Attending to Andy Hughes

Andy Hughes has been recommended to me many times as people have got to know about my Beauty and the Beach… project as he has and still does create works with beach debris. He is also a leading light in Surfers against Sewage and happens to live in Cornwall, my neighbouring county. Looking for his material on line I was impressed by his website layout and the images therein. I found a second hand Dominant Wave Theory, a rather large tome produced with David Carson and illustrated with Andy Hughes images of beach debris. I understand from Instagram that he sent a copy to David Attenborough and has today posted that he received a lovely letter in thanks.

I was disappointed to have found out about Andy Hughes recent London exhibition too late to attend. I have however emailed him to introduce myself as we may meet at an event for the MA Photography course  early next year. He was kind enough to reply and say that he did not require and assistant at this time (I had enquired about gaining experience with him).

I appear to be going over old ground in the sense that I have taken images and then find that others have taken similar ones a long time before mine. Andy Hughes is another example. I wonder which I should do first, instinctively take my images then read up about other photographers or visa versa. The latter way would be to sub consciously veer toward plagiarism perhaps. On the other hand armed with knowledge about composition, light and other details of settings used by the more experienced photographer I have a greater chance of taking a better shot and the potential to take a similar object or scene with a new twist as to how it was taken and/or how it was processed.

Since viewing the images in Dominant Wave Theory and on the galleries on Andy Hughes website I have begun to get down low when taking some debris as he seems to have done. This has the effect of making a very small object large in a vast landscape and it is also interesting to see the landscape providing the context from afar rather than being a focus which happens to have a piece of debris in it. One example is of a red lighter on a beach which is lit up by natural light and possibly additional lighting to enhance its colour and form.

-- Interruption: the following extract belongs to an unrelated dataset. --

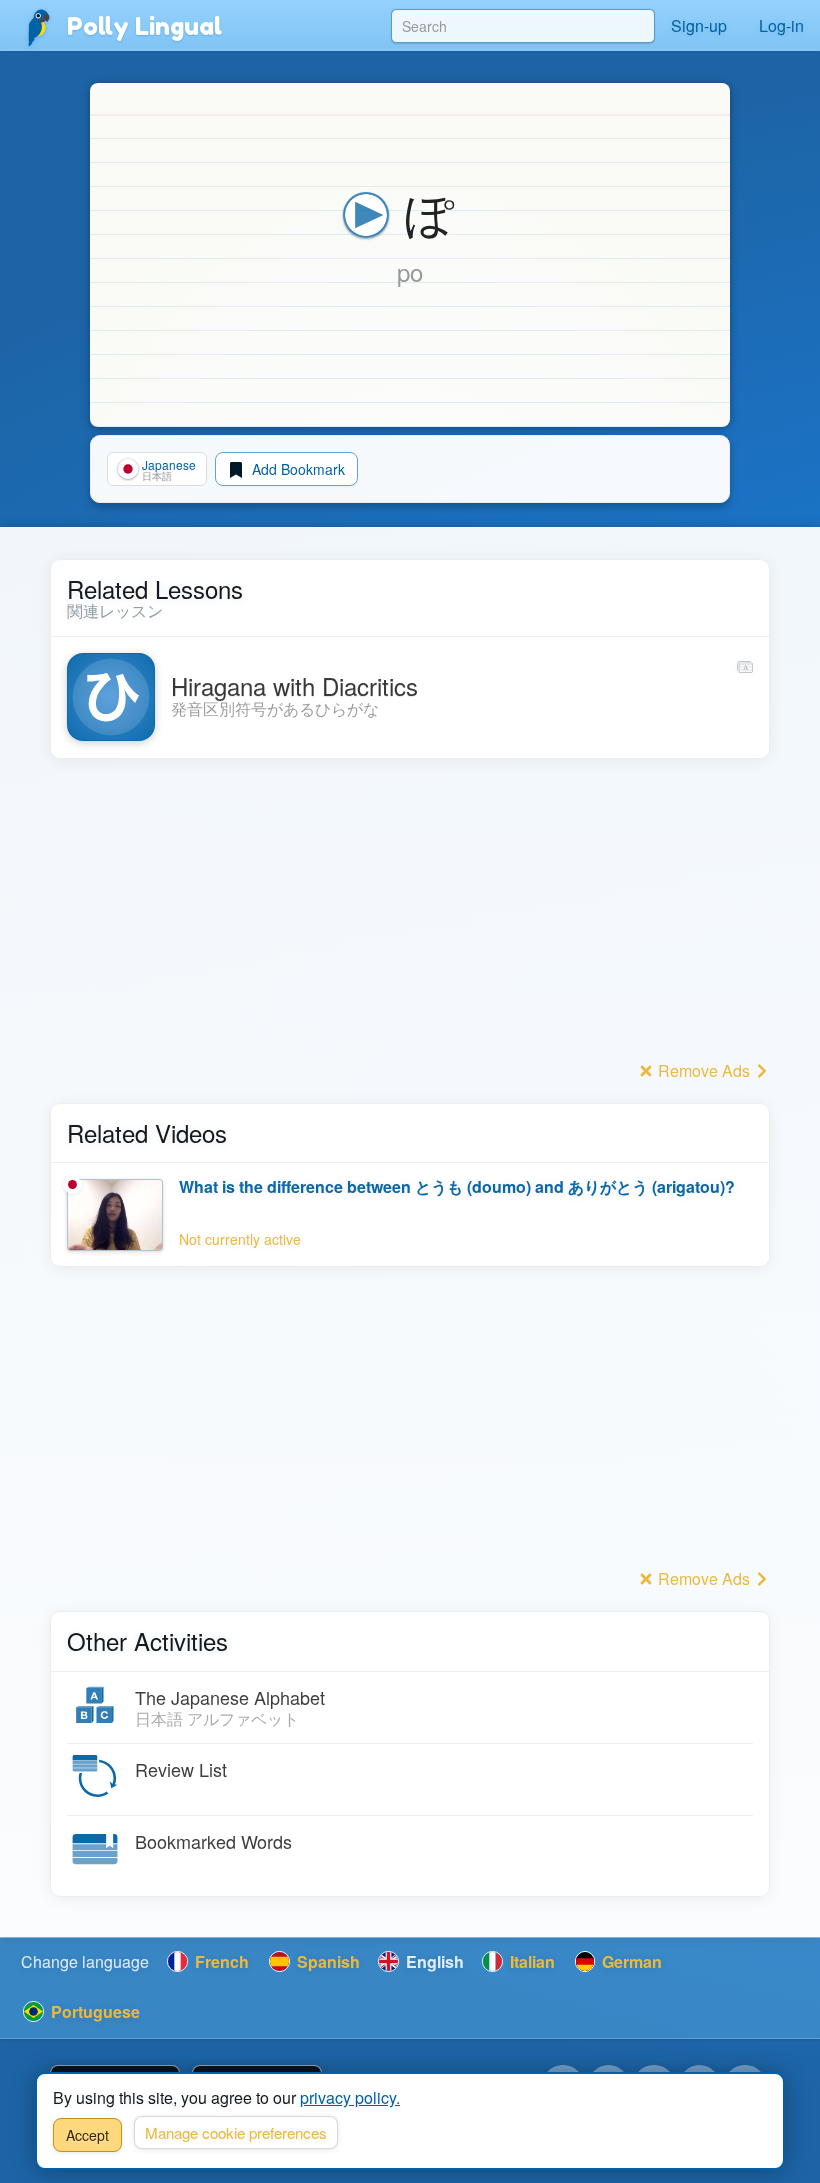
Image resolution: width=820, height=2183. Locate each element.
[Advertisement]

An image that immediately stood out for me was that of Radion 1991 taken by Andy Hughes. I took an image of a Jeyes cleaning fluid can on the beach and then in grass earlier this summer just after starting the course. His image is clear and carefully set as an orange plastic container against a dark brown background. Mine is photographed as found with not enough thought given to where my focus was when taking it. It was also tin not plastic apart from the top and to my mind very old as I have not seen a can like this since I was a child. I wonder what the back story is to its arrival on this specific beach?

I took my image again on grass having risked taking it home (it still has fluid in it). I think my second image works better, although not on the beach. It makes me challenge my self-rule to date to photograph debris in situ without disturbing it (i.e. to view it in its abandoned stage where I first spotted it) rather than setting it up to showcase the item itself.

I have noted that Andy Hughes is posting examples of new works. Some images appear to have been drawn or painted on and do have the effect of drawing me in wanting to know more about the processes he is using. Maybe I will be lucky enough to meet and ask him soon.

Sources:

http://www.andyhughes.net/site/homepage/ [accessed 2-12-2017]

Carson, David and Hughes, Andy. 2006. Dominant Wave Theory. London: Booth-Clibborn Editions.